The problem
Would you reproduce every record exactly, leaving out the pictures?
━━━━━━━━
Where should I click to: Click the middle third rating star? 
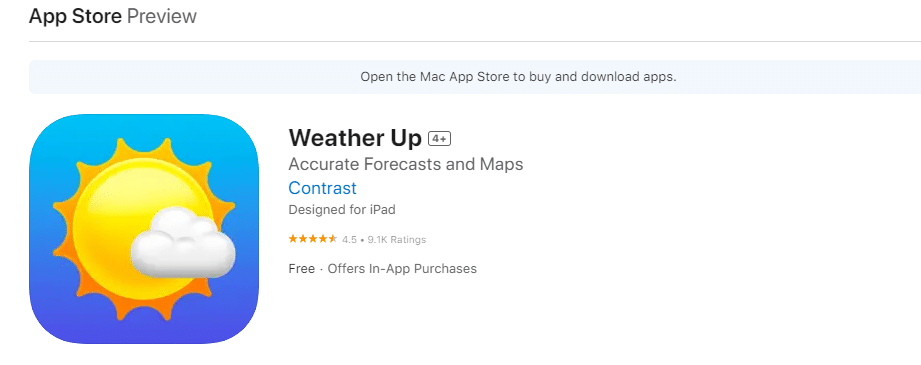tap(313, 239)
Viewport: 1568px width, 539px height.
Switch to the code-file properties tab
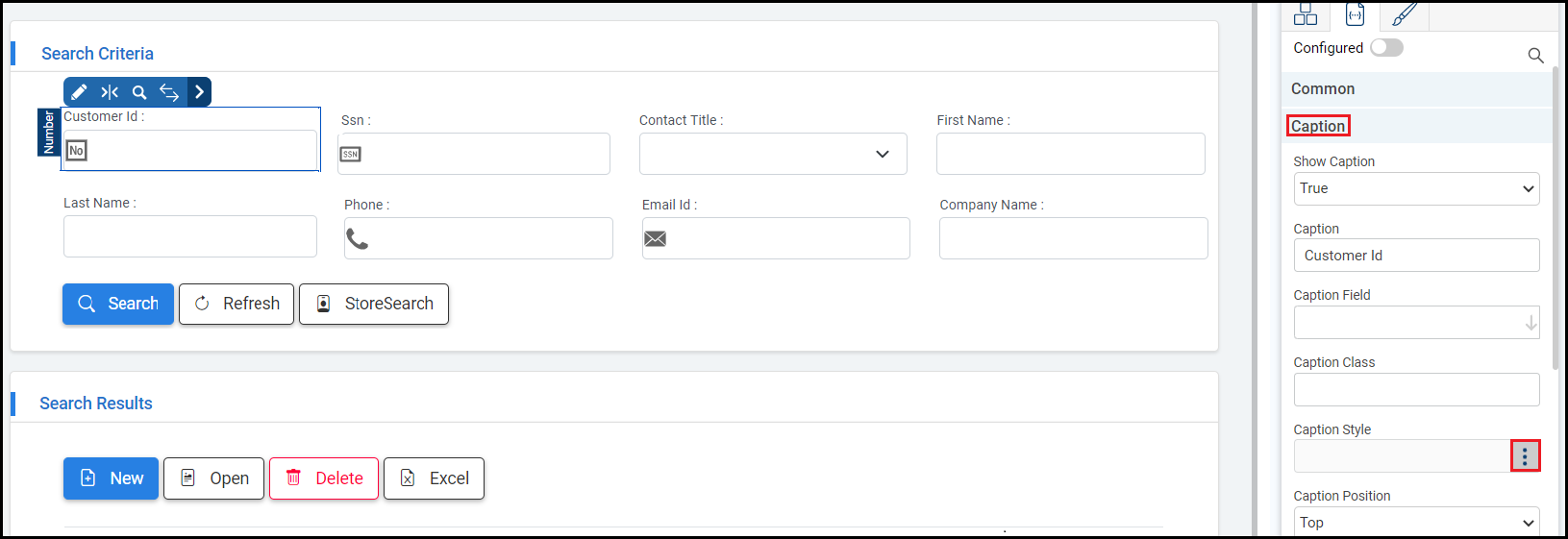tap(1355, 15)
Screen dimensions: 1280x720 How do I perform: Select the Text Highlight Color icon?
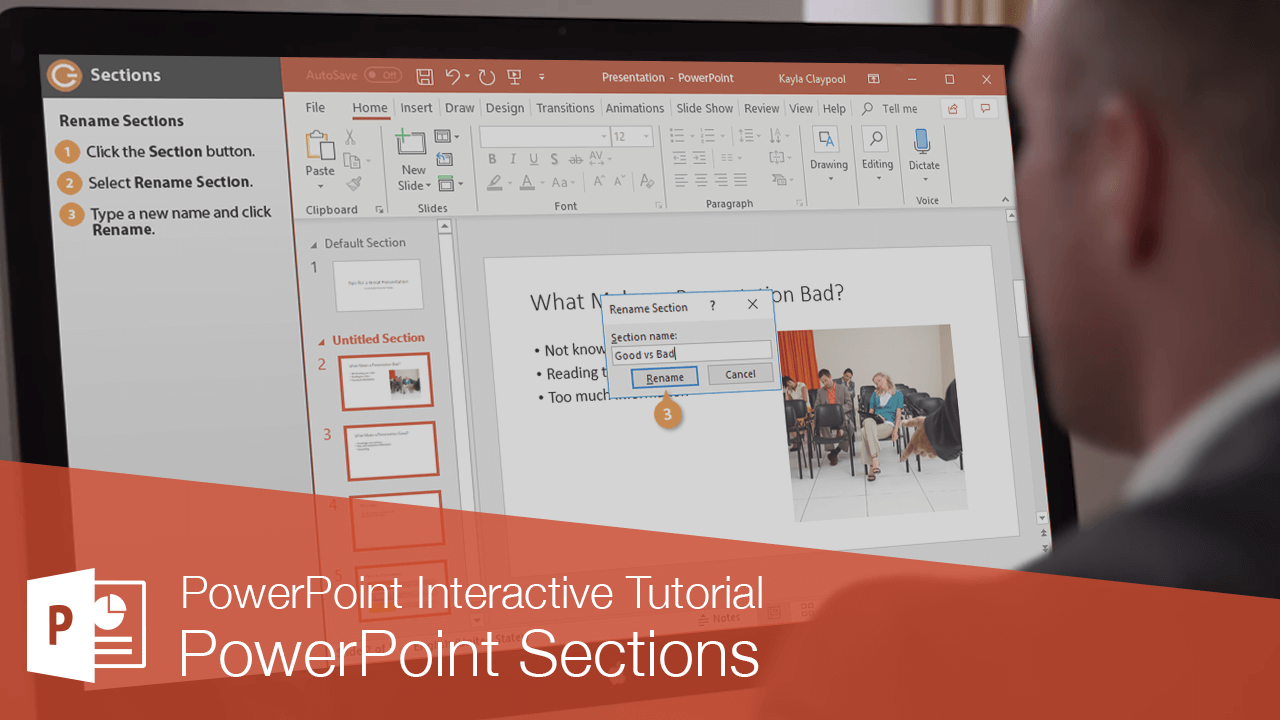tap(496, 181)
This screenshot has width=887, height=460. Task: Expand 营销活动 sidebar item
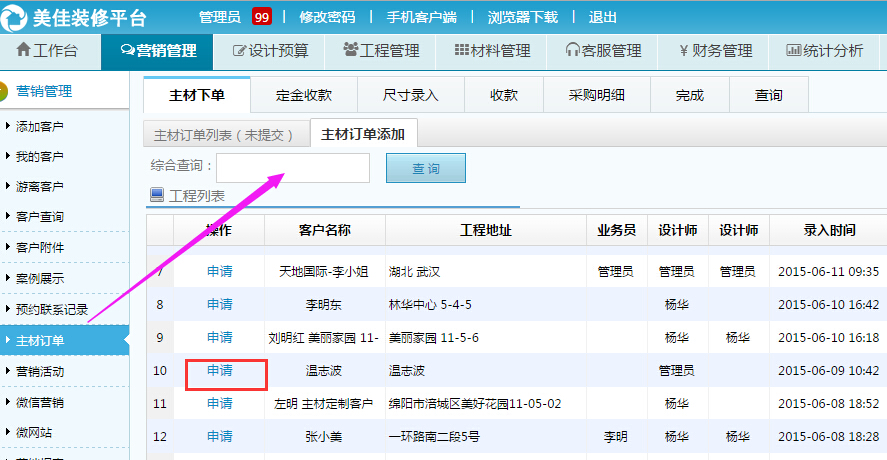point(40,372)
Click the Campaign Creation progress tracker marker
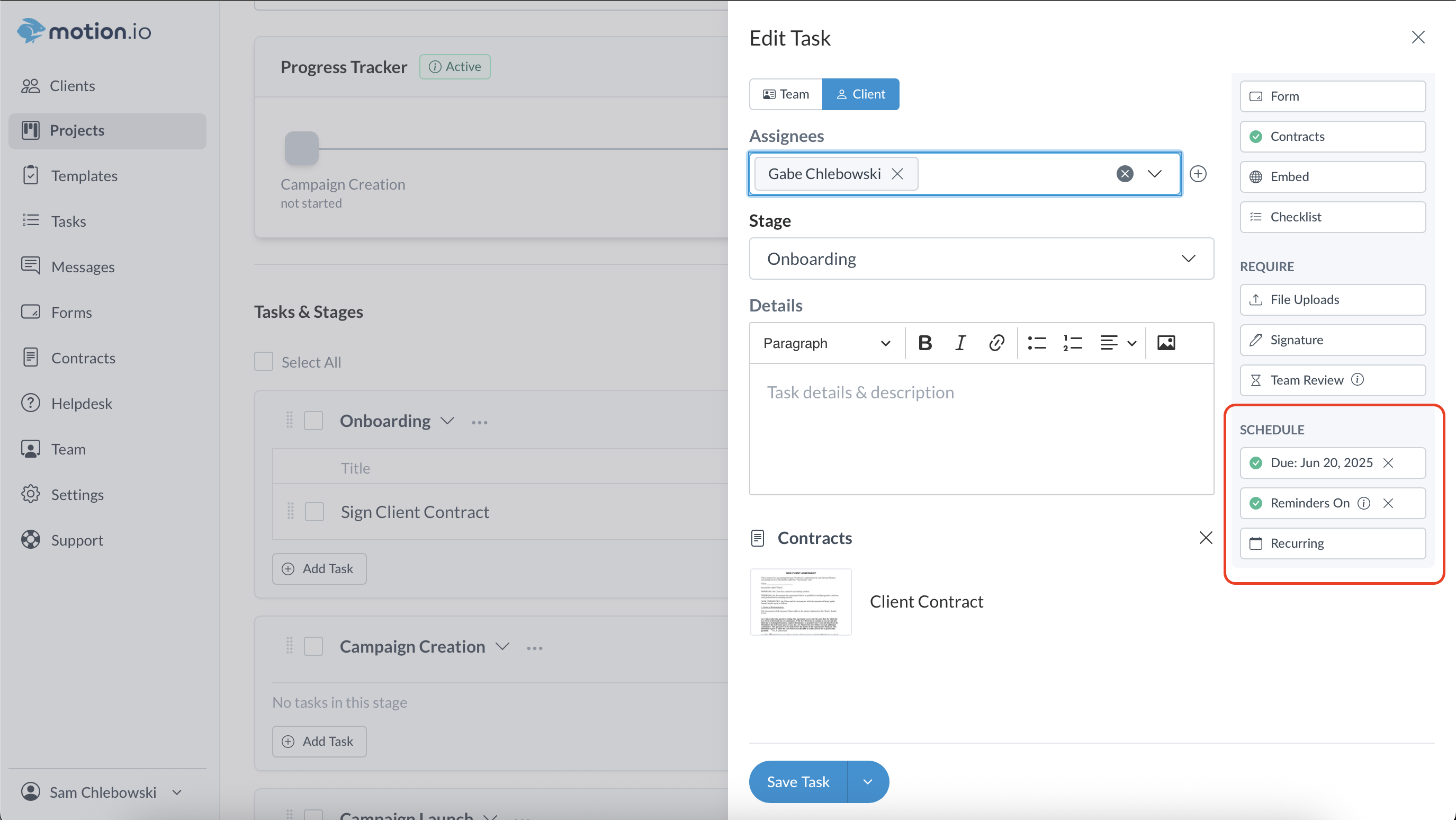This screenshot has width=1456, height=820. coord(302,148)
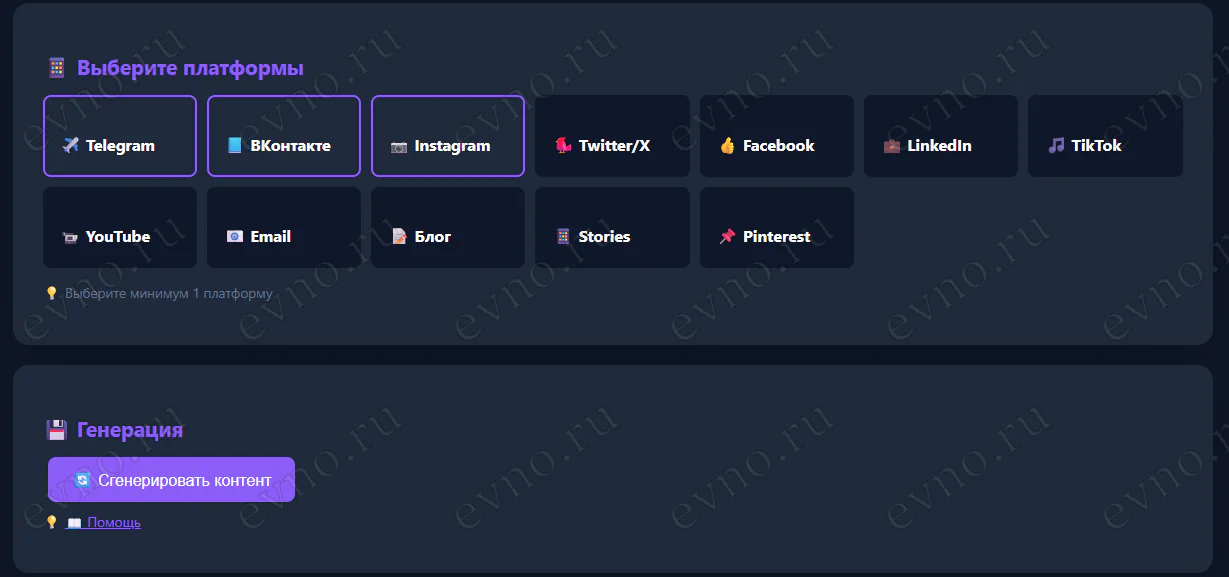1229x577 pixels.
Task: Select the Блог platform card
Action: coord(448,227)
━━━━━━━━
Solution for this task
Where should I click to: Click the middle third rating star? 
tap(313, 239)
Viewport: 1568px width, 539px height.
Switch to the code-file properties tab
tap(1355, 15)
Screen dimensions: 1280x720 How do I perform: Select the Text Highlight Color icon?
tap(496, 181)
This screenshot has width=887, height=460. Task: Expand 营销活动 sidebar item
point(40,372)
Click the Campaign Creation progress tracker marker
This screenshot has width=1456, height=820. coord(302,148)
1229x577 pixels.
Task: Select the Блог platform card
Action: coord(448,227)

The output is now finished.